Великанша, как и в прошлый раз, выросла будто из-под земли.
— Отнеси гостью в дом. Помоги ей улечься, принеси мое снадобье… лечебное, да. Я сейчас приду, помогу.
И, несмотря на слабые возражения Анны, великанша молча подхватила ее и бережно понесла. Девушка сопротивлялась бы дольше, но голова ее внезапно стала кружиться, мысли путаться, а мир вокруг — начало как будто заливать молоком. Оно постепенно вскипало и, наконец, взметнулось гигантской волной… Исчезли все запахи и звуки. А потом — и весь мир исчез.
Через пять
Она проснулась, когда за окнами было уже темно. Что с ней творится? Почему второй день ей видятся кошмары, откуда эта необыкновенная, такая непривычная для нее, слабость? Почему ей кажется, что она попала в какой-то колодец безвременья? Почему в этом саду изумительной красоты ее все пугает, а должно бы радовать? Но, главное, почему ей временами совсем худо, откуда эти внезапные обмороки, что с ней, что?! Конечно, все это неспроста, не от болезни. Банальная простуда не даст и не может дать таких чудовищных побочных явлений. Когда сон мешается, путается с явью — и толком не разобрать, где ты сама. По какую сторону зримого мира, на какой из его граней.
До того, как она поселилась здесь, в пряничном домике, никакие кошмары ее не мучили. Даже в детстве. Даже в тот год, когда Патрик… нет, не уехал — сбежал! — из родного дома, чтобы никогда более не возвращаться, не переступить его порог и не заключить в объятия ни отца, ни мать, ни ее. Он разбил им сердца — всем троим. Господи, как высокопарно звучит, но ведь это правда. Так все и было.

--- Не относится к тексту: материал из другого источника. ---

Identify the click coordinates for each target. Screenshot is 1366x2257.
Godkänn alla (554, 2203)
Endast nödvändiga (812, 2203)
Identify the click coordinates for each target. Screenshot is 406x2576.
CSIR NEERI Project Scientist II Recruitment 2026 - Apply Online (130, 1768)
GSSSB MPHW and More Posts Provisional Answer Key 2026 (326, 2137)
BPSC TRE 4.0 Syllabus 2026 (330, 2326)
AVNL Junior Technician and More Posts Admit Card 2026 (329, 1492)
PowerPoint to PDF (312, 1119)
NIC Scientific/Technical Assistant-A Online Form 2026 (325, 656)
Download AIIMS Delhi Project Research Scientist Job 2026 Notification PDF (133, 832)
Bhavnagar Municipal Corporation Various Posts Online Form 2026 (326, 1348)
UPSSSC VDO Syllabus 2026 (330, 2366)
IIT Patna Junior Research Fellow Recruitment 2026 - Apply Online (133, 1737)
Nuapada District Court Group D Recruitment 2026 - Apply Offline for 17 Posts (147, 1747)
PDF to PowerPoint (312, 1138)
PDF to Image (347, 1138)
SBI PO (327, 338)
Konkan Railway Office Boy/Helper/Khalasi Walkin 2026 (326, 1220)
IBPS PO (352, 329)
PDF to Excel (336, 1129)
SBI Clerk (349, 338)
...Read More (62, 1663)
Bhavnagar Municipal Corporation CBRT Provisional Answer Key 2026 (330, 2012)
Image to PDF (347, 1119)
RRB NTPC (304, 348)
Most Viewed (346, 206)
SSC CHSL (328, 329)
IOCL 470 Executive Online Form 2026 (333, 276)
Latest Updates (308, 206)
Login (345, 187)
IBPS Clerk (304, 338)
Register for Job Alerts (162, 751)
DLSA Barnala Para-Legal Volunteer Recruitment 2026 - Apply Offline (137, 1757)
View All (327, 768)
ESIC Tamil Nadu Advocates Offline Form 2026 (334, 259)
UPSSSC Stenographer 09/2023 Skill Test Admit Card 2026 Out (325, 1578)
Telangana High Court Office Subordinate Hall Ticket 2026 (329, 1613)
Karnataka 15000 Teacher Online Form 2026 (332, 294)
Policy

Первым ушел отец. Он стал запираться у себя в кабинете и просиживать там дни напролет, в молчании. Он смотрел перед собой — и ничего не видел, потому что мыслями был далеко от родного замка. Он писал большие, подробные письма сыну, запечатывал их в конверт и, готовые, отправлял в ящик письменного стола. (Там их и нашли после его смерти.) Однажды отец остался ночевать там, прямо в кресле, а утром — не проснулся. Слуги звали его, стучали в запертую дверь кабинета… напрасно. Это случилось в канун дня рождения Патрика — значит, и ее дня рождения. Думать об этом было невыносимо, поэтому Анна запретила себе думать об этом, запретила — раз и навсегда. Иногда у нее это получалось, и даже неплохо. Не часто, нет. Иногда…
За ним ушла и мама. Через три года после побега единственного, безмерно обожаемого, сына и через год после смерти не менее любимого, дорогого сердцу мужа. Двое мужчин — обожаемых горячо, страстно, безудержно! — покинули ее навсегда.
«Дочь, у вас есть дочь» — напоминали родственники и друзья, им вторили старые, преданные слуги. И слова их с каждым днем становились все настойчивее. Но как будто не касались ее рассудка, скользили мимо, мимо, мимо. Не проникали они и в ее душу.
«Дочь? А, да… наверное. Наверное» — абсолютно равнодушно, рассеянно отвечала вдова. Но разве дочь заменит ей этих двоих, ушедших? Нет, никогда.
И вскоре напоминать о дочери перестали. В конце концов, у них — родственников, друзей и старых, преданных слуг — нашлось множество и своих дел. Очень важных, порой, неотложных. А что делать? Сколько можно безуспешно «долбить каменную стену» — как выразился один из многочисленных дядюшек Анны, родовитых, однако совсем небогатых. При этом его глаза как-то особенно алчно блеснули. Или ей просто показалось? Возможно… она многое успела позабыть.
Так Анна превратилась в невидимку — не для всех, но для многих. А, главное, для своей матери. Вдова проходила мимо собственной дочери, как будто мимо пустого места. Или же одной из мраморных статуй, что украшали залы и галереи замка, и, конечно, сад. Или портрета — одного из множества полотен, очень старых и современных, развешенных по всему дому. Если бы не друзья дома и не слуги, которые пестовали Анну с младенчества — девушке впору было бы сойти с ума.